What you have to do:
Please copy every record below exactly, but leave the pictures out.

Data excerpts
[Start of section]
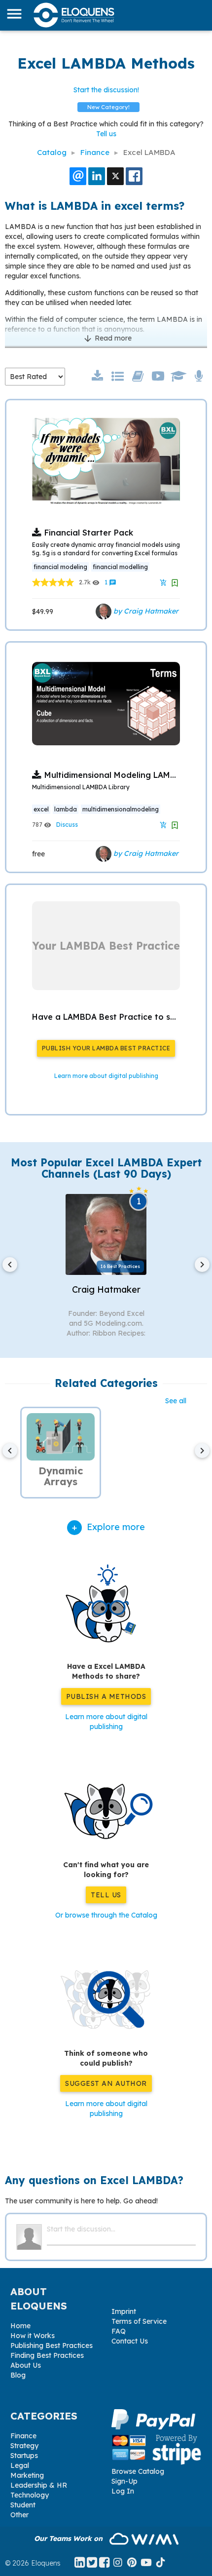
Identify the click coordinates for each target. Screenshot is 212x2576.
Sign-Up (124, 2481)
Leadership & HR (38, 2485)
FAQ (118, 2331)
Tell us (106, 133)
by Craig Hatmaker (144, 610)
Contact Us (129, 2341)
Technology (29, 2495)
[End of section]
Final answer:
Identify the click coordinates for each target. Screenshot is 212x2576.
Sign-Up (124, 2481)
Leadership & HR (38, 2485)
FAQ (118, 2331)
Tell us (106, 133)
by Craig Hatmaker (144, 610)
Contact Us (129, 2341)
Technology (29, 2495)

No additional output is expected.